À revelia de toda a pirotecnia em torno da audiência na internet, o brasileiro acompanha a imprensa de maneira medonha. Basta pegar nossos índices e compará-los com os de outros países. A gente não perde de lavada apenas para o Japão, onde a edição vespertina do Asahi Shimbun deve superar a tiragem diária de todos os jornais brasileiros. Apanhamos também de uns tantos vizinhos latino-americanos, a quem não raro devotamos ignorância supina. Tomamos um olé dos Estados Unidos, país tão grande e complexo quanto o Brasil, e que está para muito além da figura do caipira de camisa listrada, que amassa latinhas na frente da tevê, tem ódio dos mexicanos que lhe servem à mesa e acredita que Trump é um estadista. Pois há mais gente lendo jornal nos EUA do que assistindo ao Super Bowl.
───
Tarefas.
• 1. Responda às perguntas a seguir com base no texto sobre a leitura de jornais no Brasil.
(a) Segundo o texto, qual edição de um jornal japonês deve superar a tiragem diária de todos os jornais brasileiros?
(b) Que país o texto descreve como tão grande e complexo quanto o Brasil?
(c) De acordo com o texto, nos EUA há mais gente lendo jornal do que fazendo o quê?
• 2. Reproduza os registros desde o início até a linha que contém "DSGE (239, 504)", inclusive, trocando "Leave" por "Exit" e mantendo todo o restante sem alteração.
O texto e os registros não têm relação entre si.
───
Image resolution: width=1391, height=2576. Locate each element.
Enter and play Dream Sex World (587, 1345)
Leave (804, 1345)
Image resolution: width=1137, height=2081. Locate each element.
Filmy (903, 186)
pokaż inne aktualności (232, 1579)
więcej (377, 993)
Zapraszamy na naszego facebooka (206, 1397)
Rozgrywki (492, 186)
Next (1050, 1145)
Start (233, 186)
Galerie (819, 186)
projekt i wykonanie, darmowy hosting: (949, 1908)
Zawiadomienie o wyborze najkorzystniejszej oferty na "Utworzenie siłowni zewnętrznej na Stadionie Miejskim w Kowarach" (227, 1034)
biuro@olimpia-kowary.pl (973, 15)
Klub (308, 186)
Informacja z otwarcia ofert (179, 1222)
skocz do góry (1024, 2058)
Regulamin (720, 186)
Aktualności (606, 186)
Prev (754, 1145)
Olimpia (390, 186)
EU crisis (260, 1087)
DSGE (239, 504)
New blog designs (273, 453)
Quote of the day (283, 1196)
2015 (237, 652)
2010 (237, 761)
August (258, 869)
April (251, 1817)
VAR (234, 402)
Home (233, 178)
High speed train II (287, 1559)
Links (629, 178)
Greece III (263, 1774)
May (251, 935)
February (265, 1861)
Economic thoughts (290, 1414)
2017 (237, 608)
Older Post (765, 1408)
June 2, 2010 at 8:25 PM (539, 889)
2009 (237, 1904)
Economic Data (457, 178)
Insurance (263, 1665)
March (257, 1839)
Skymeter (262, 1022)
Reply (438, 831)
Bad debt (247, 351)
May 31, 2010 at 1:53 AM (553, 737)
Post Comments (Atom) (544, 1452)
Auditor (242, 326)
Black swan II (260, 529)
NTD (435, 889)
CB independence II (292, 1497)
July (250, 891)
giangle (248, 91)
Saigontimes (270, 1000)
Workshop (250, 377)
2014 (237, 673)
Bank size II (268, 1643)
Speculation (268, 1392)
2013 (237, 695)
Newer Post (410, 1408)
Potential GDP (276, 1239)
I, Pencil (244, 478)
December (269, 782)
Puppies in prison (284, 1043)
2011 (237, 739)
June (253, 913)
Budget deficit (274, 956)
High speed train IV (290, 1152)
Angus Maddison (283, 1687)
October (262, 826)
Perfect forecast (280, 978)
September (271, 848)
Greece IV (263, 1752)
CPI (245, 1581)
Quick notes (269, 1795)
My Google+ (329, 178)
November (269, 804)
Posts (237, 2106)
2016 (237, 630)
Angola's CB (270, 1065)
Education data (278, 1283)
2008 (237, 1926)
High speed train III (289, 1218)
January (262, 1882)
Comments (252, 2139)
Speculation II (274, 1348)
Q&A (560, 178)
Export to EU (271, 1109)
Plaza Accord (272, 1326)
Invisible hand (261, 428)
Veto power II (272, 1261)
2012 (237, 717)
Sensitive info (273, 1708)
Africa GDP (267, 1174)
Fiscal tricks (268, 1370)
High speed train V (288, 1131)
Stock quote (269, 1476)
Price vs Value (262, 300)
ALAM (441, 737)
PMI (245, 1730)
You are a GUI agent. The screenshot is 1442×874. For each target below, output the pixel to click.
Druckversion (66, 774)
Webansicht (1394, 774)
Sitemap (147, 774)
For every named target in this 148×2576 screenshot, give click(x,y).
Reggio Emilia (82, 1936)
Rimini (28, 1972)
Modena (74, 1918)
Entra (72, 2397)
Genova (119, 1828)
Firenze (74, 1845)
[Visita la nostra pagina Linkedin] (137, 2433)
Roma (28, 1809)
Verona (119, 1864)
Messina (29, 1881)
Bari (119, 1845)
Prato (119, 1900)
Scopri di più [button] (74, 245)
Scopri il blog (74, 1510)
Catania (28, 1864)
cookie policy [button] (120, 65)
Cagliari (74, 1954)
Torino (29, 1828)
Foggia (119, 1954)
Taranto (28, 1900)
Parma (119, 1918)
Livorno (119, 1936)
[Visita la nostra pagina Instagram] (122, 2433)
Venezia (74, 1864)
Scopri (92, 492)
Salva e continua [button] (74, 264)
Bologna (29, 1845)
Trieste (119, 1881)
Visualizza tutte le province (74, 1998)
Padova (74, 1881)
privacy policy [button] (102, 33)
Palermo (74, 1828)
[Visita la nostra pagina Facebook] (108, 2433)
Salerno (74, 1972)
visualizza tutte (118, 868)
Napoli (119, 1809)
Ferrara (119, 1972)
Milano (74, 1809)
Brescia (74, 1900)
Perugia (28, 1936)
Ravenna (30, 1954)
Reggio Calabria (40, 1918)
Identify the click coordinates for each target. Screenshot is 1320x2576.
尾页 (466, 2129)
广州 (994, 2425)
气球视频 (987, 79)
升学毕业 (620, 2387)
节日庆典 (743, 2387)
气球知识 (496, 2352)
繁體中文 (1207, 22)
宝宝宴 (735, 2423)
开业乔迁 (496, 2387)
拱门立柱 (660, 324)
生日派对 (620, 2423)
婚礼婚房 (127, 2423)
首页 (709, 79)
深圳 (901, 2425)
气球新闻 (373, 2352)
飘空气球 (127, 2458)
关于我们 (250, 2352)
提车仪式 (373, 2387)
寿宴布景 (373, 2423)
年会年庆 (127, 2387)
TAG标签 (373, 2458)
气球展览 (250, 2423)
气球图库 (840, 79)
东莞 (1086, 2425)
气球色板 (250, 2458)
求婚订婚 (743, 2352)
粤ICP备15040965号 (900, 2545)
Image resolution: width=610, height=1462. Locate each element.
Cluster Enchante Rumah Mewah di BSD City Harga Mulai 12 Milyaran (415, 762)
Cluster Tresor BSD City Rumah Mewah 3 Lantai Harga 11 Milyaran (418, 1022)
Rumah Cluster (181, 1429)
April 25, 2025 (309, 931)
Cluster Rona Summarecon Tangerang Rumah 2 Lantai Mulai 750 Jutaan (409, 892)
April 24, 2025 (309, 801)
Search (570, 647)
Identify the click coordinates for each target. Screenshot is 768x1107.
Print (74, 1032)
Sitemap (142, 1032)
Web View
───
Respostas completas.
• 1.
(a) A edição vespertina do Asahi Shimbun.
(b) Os Estados Unidos.
(c) Assistindo ao Super Bowl.

• 2.
Image resolution: width=1391, height=2576. Locate each element.
Enter and play Dream Sex World (587, 1345)
Exit (804, 1345)
Image resolution: width=1137, height=2081. Locate each element.
Filmy (903, 186)
pokaż inne aktualności (232, 1579)
więcej (377, 993)
Zapraszamy na naszego facebooka (206, 1397)
Rozgrywki (492, 186)
Next (1050, 1145)
Start (233, 186)
Galerie (819, 186)
projekt i wykonanie, darmowy hosting: (949, 1908)
Zawiadomienie o wyborze najkorzystniejszej oferty na "Utworzenie siłowni zewnętrznej na Stadionie Miejskim w Kowarach" (227, 1034)
biuro@olimpia-kowary.pl (973, 15)
Klub (308, 186)
Informacja z otwarcia ofert (179, 1222)
skocz do góry (1024, 2058)
Regulamin (720, 186)
Aktualności (606, 186)
Prev (754, 1145)
Olimpia (390, 186)
EU crisis (260, 1087)
DSGE (239, 504)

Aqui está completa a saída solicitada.